• WHAT YOU NEED TO DO: Please copy out the lines of the items below, starting with the line containing "You are a computer-use agent. 501x440 pixels." and ending with the line containing "(x=369, y=83)", including both of those lines. Omit the pictures.

Records from a data source:
◇ ◇ ◇
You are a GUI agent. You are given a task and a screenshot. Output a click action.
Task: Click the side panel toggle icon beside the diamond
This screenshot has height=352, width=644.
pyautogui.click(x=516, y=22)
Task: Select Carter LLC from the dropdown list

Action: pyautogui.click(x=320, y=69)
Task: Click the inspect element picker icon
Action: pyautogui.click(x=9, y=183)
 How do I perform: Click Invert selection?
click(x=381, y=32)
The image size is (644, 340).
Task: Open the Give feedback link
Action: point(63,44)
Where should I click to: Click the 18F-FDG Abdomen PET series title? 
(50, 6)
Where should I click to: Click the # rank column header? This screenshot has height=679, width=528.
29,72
◇ ◇ ◇
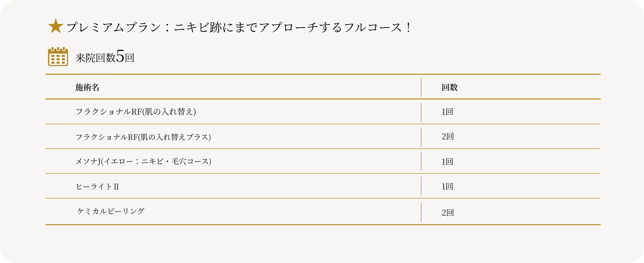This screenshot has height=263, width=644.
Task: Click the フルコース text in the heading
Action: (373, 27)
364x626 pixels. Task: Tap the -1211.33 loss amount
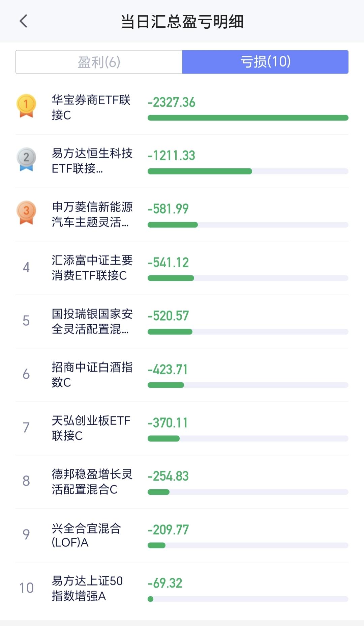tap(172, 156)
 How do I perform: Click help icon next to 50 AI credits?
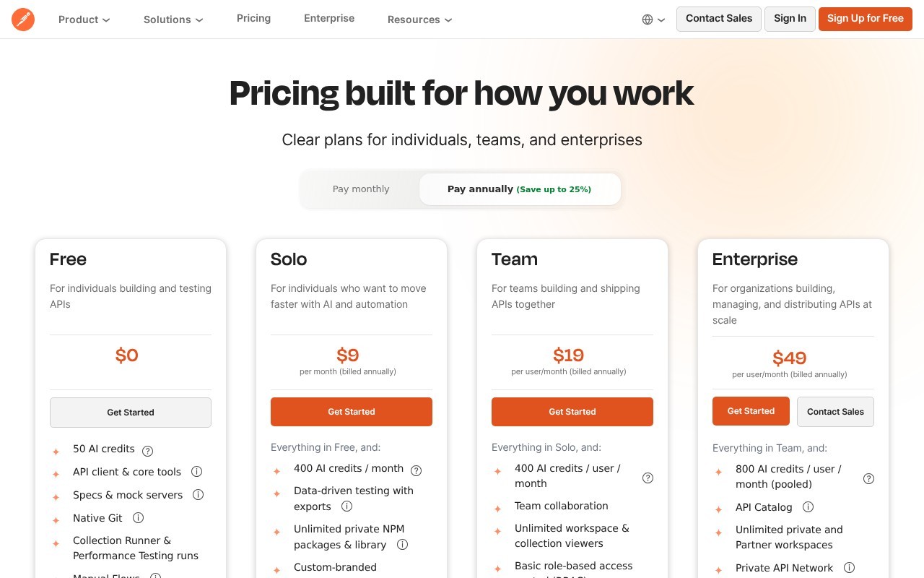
◇ ◇ ◇
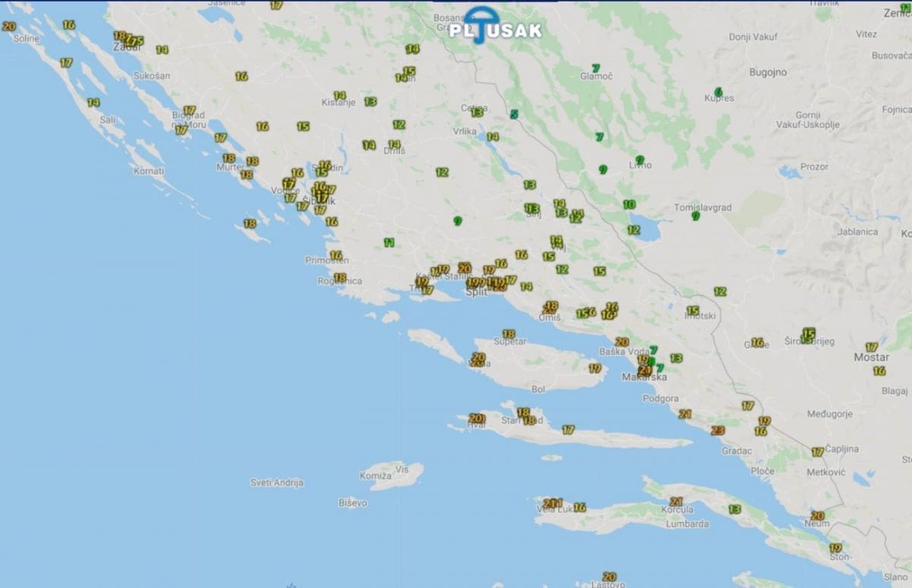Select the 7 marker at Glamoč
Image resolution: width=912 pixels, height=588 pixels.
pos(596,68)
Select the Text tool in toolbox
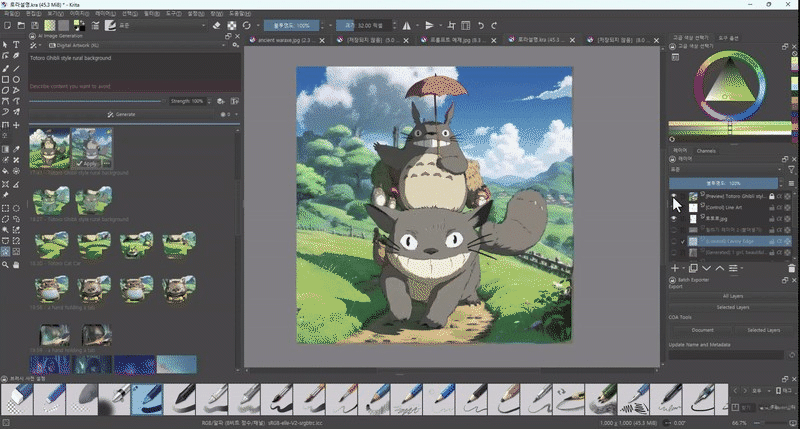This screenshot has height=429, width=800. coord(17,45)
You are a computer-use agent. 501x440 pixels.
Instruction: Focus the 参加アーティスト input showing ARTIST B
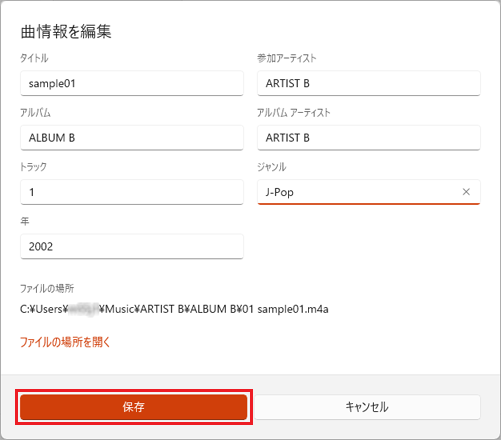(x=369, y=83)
◇ ◇ ◇
• ANSWER TO THE TASK:
You are a computer-use agent. 501x440 pixels.
Instruction: Focus the 参加アーティスト input showing ARTIST B
(x=369, y=83)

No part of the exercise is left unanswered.